Place the jars on a platter or baking sheet to catch any overflow. Place in a coolish spot, around 60 degrees, perhaps the basement. In just a day or two you’ll notice bubbling, and juice running over the tops of the jars. If you’re tempted to unscrew the lid to see how things are going, be careful: juice can shoot out like soda from a shook-up can.
Let the jars ferment at cool room temperature for 7 to 10 days. The bubbling will have died down and no more liquid will be coming out of the jar. Tighten lids, rinse jars, and refrigerate. Protected by the natural preservatives created in the fermentation, the vegetables will now keep indefinitely, but I encourage you to use them up within a few months. By that time, you’ll be getting fresh vegetables from your market and the garden anyway.

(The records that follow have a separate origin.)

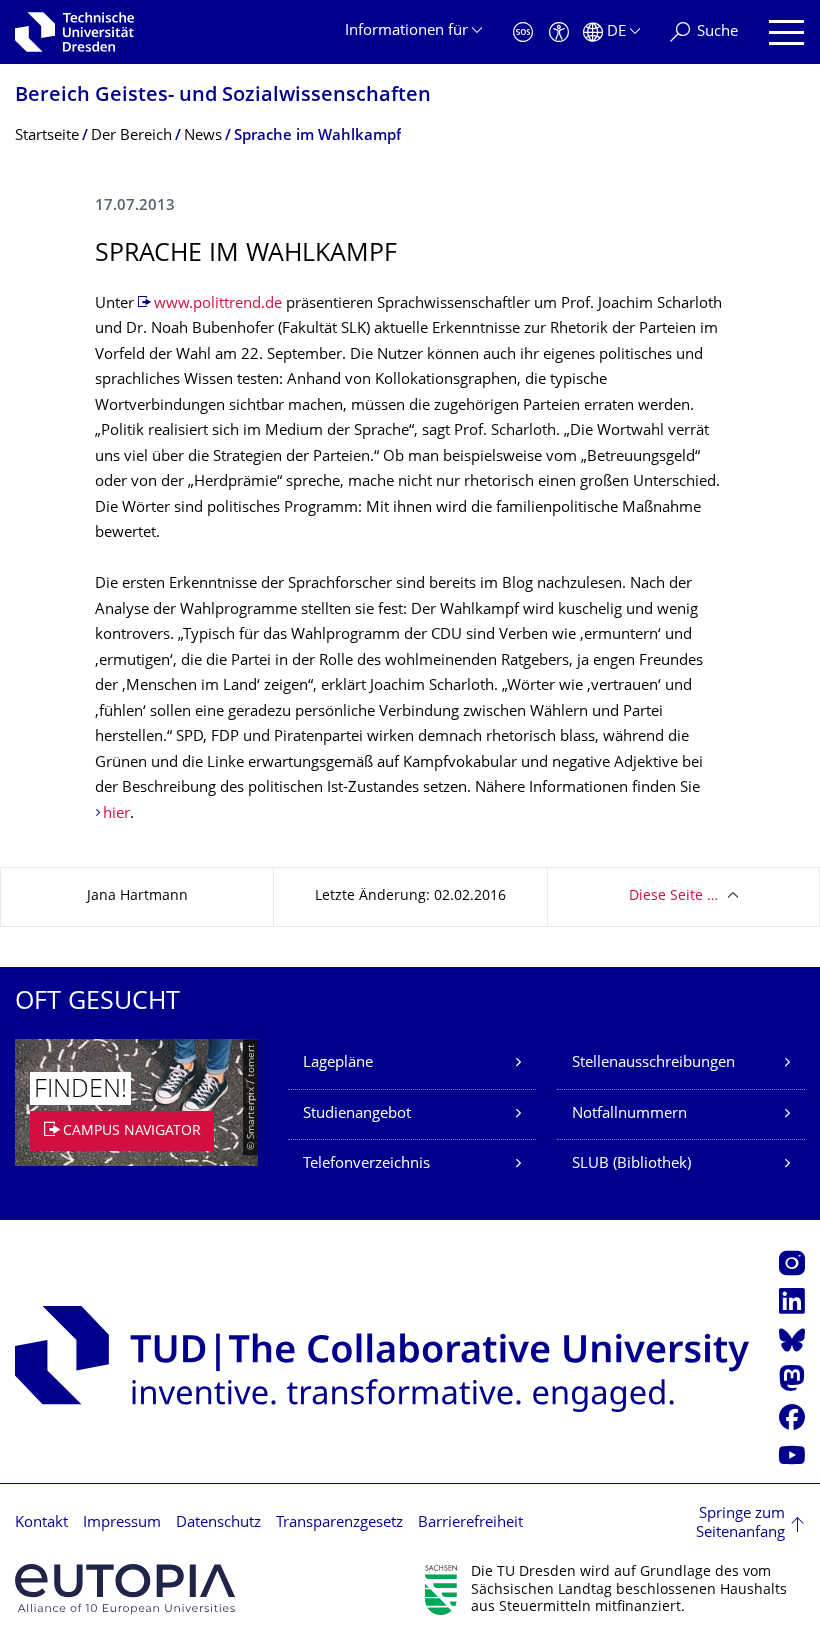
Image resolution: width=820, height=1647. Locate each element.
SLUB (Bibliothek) (631, 1164)
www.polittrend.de (218, 304)
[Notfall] (523, 32)
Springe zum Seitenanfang (740, 1524)
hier (116, 814)
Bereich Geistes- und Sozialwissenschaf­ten (223, 96)
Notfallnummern (629, 1114)
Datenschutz (218, 1523)
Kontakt (41, 1523)
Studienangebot (357, 1114)
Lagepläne (338, 1063)
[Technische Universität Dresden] (74, 32)
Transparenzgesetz (339, 1523)
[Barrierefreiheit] (559, 32)
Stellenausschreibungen (653, 1063)
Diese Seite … (673, 896)
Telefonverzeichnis (366, 1164)
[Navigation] (786, 32)
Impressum (122, 1523)
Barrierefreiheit (470, 1523)
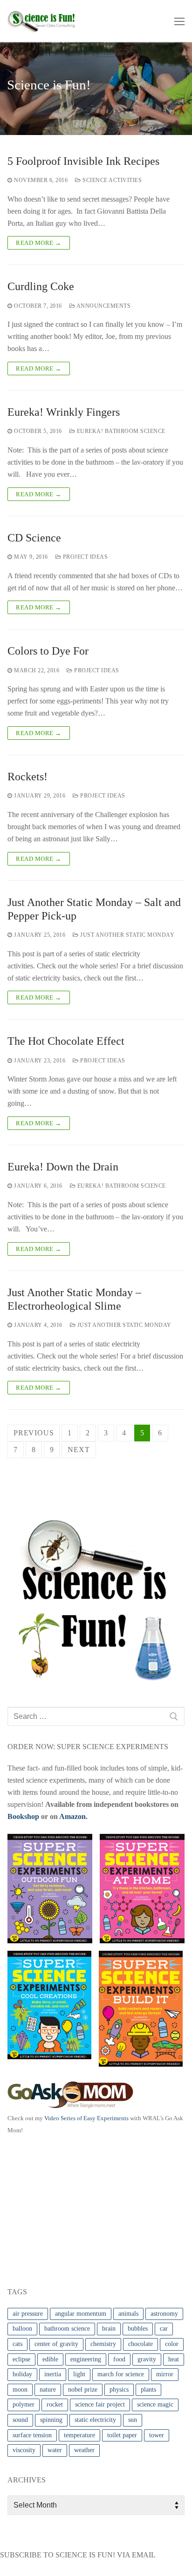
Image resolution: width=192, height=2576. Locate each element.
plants (148, 2389)
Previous (34, 1433)
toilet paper (122, 2435)
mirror (164, 2374)
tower (156, 2435)
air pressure (28, 2313)
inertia (52, 2374)
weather (84, 2450)
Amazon (72, 1816)
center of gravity (56, 2343)
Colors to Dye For (48, 651)
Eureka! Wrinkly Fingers (63, 412)
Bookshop (23, 1816)
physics (119, 2389)
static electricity (95, 2419)
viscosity (24, 2450)
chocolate (140, 2343)
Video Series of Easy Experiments (86, 2118)
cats (17, 2343)
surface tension (32, 2435)
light (79, 2374)
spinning (51, 2419)
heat (173, 2359)
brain (109, 2328)
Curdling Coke (40, 286)
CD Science (34, 538)
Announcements (102, 306)
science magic (155, 2404)
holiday (22, 2374)
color (171, 2343)
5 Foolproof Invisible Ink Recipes (83, 161)
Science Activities (111, 180)
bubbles (138, 2328)
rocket (55, 2404)
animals (128, 2313)
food (119, 2359)
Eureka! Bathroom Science (120, 431)
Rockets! (27, 777)
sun (132, 2419)
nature (48, 2389)
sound (20, 2419)
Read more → (39, 242)
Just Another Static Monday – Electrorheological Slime (74, 1299)
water (55, 2450)
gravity (146, 2359)
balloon (22, 2328)
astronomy (164, 2313)
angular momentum (80, 2313)
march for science (120, 2374)
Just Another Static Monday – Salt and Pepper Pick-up (94, 909)
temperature (79, 2435)
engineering (85, 2359)
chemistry (103, 2343)
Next (78, 1450)
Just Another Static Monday (126, 935)
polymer (23, 2404)
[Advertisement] (77, 2209)
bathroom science (67, 2328)
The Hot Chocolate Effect (65, 1041)
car (164, 2328)
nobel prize (82, 2389)
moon (20, 2389)
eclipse (21, 2359)
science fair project (100, 2404)
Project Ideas (84, 557)
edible (50, 2359)
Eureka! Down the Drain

My Russian friend Tata says that cabbage for sauerkraut is best after a couple of frosts, and I agree. Late-season cabbage tend to be firm, sweet, and mild.
I’ve never had any of my fermented vegetables go “off,” but I’ve heard it can happen. If anything you ferment comes out looking or smelling horrible, by all means do not eat it.
Many good books on the topic of fermenting vegetables, fruits, and other food products are available. I often refer to are Wild Fermentation by Sandor Katz, The Joy of Pickling by Linda Ziedrich and Preserving Food without Freezing or Canning, a compilation from the Terre Vivante collective in France.